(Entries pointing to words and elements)
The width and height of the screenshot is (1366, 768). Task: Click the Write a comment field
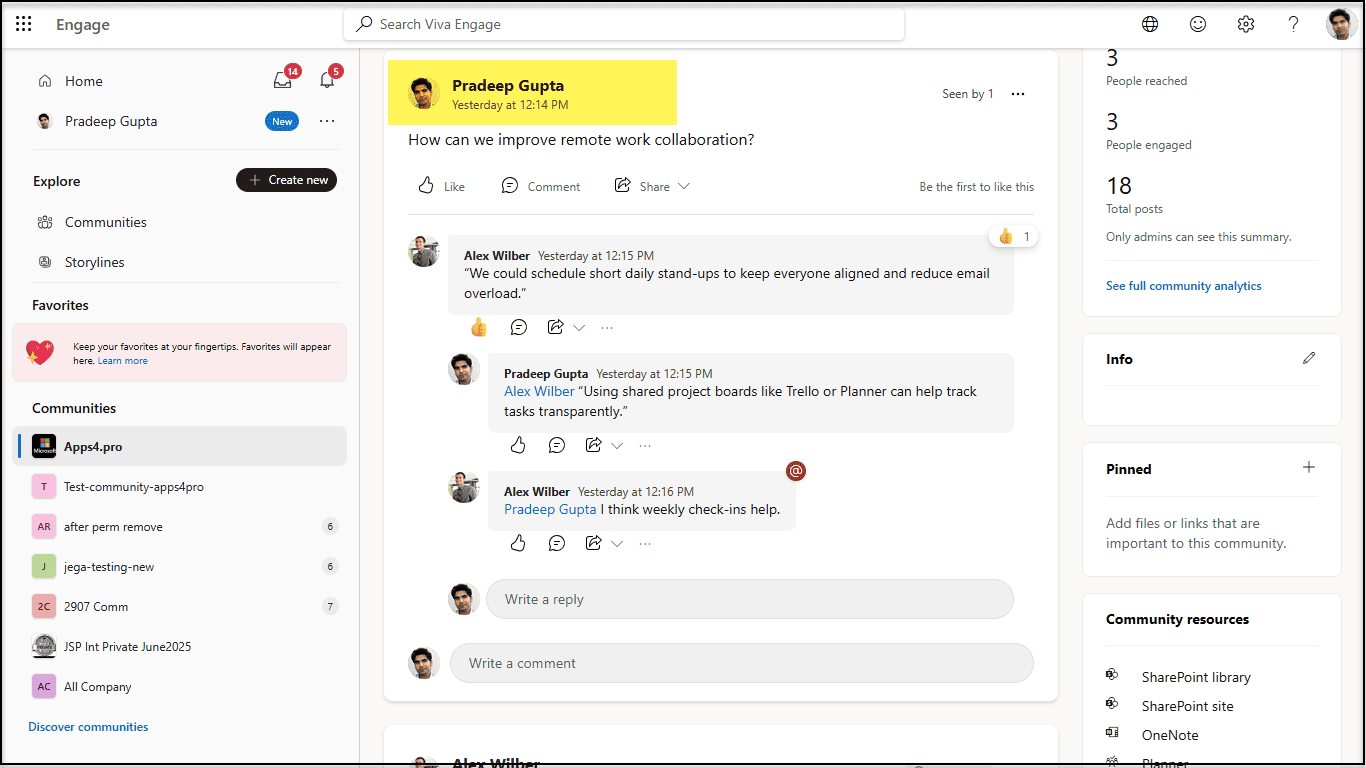click(740, 663)
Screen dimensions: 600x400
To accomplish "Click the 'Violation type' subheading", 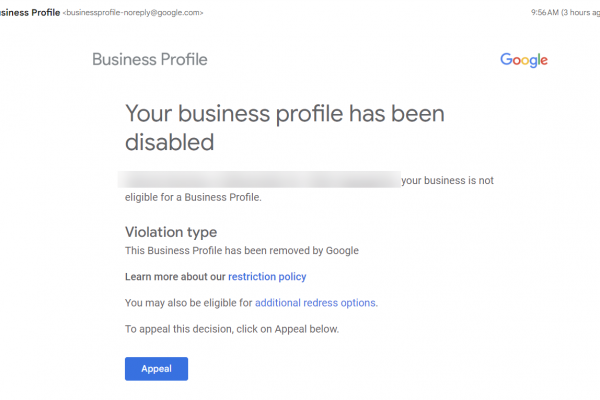I will click(171, 232).
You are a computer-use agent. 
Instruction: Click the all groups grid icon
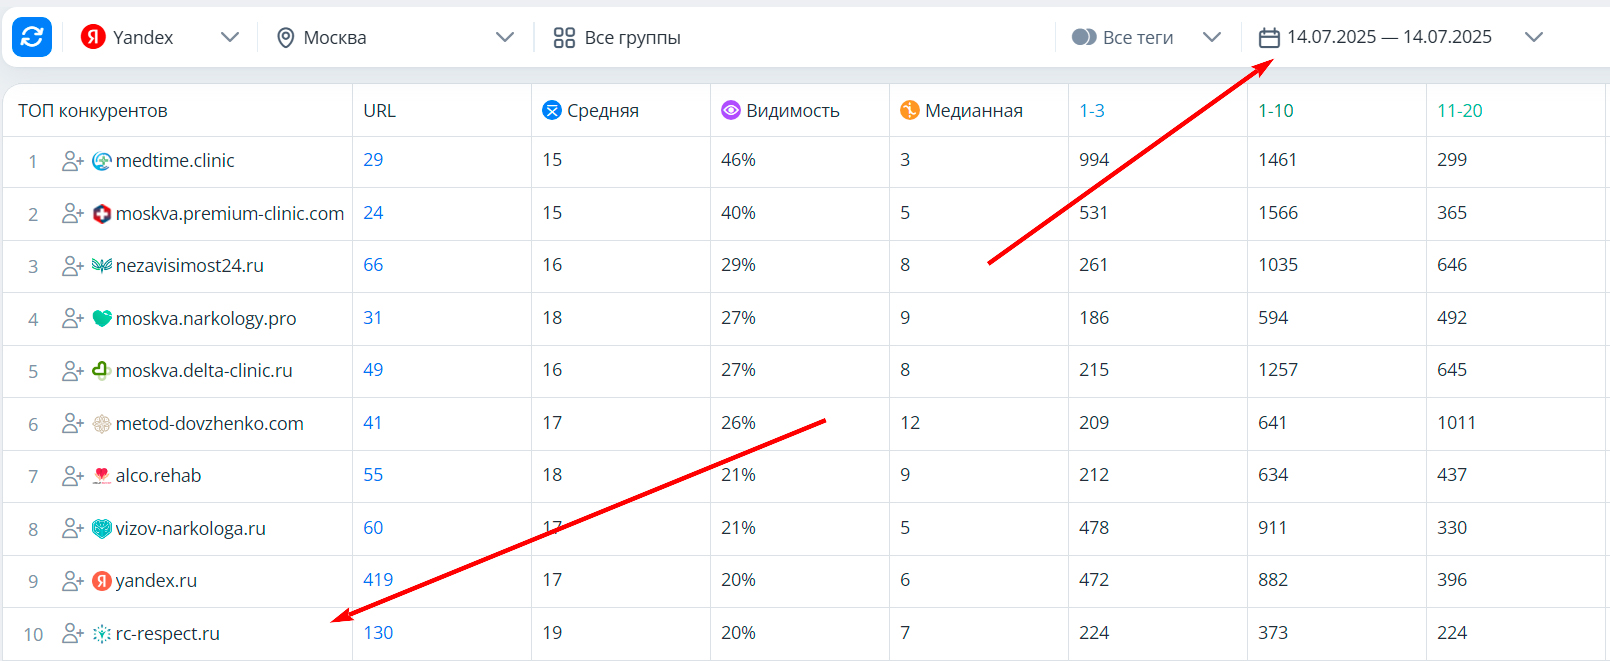click(x=564, y=38)
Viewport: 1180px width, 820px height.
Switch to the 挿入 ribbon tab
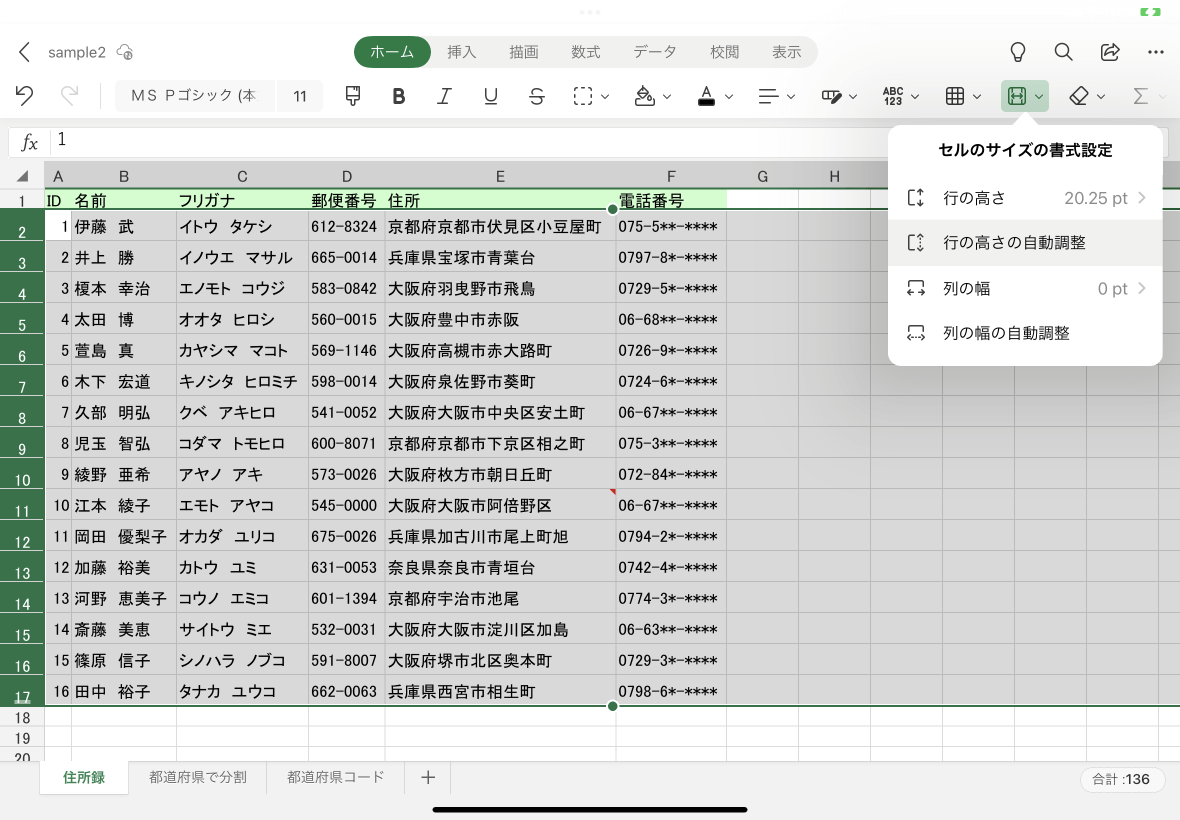click(x=461, y=51)

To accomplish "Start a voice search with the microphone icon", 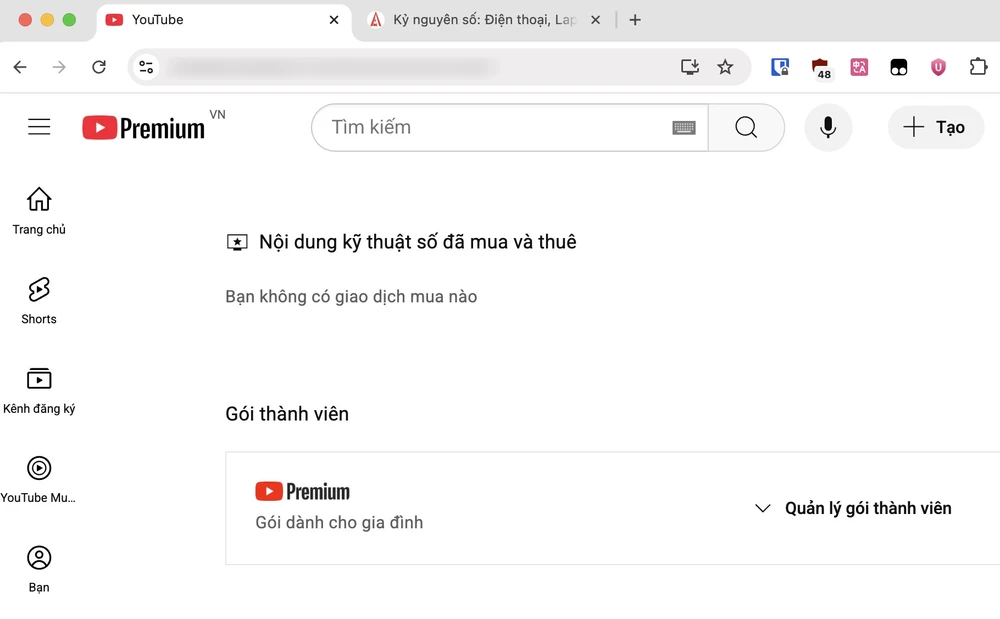I will [x=828, y=127].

_Your task_
Please count the lines in the entries above that contain the word "width", and give only the number.

_Task solution_
2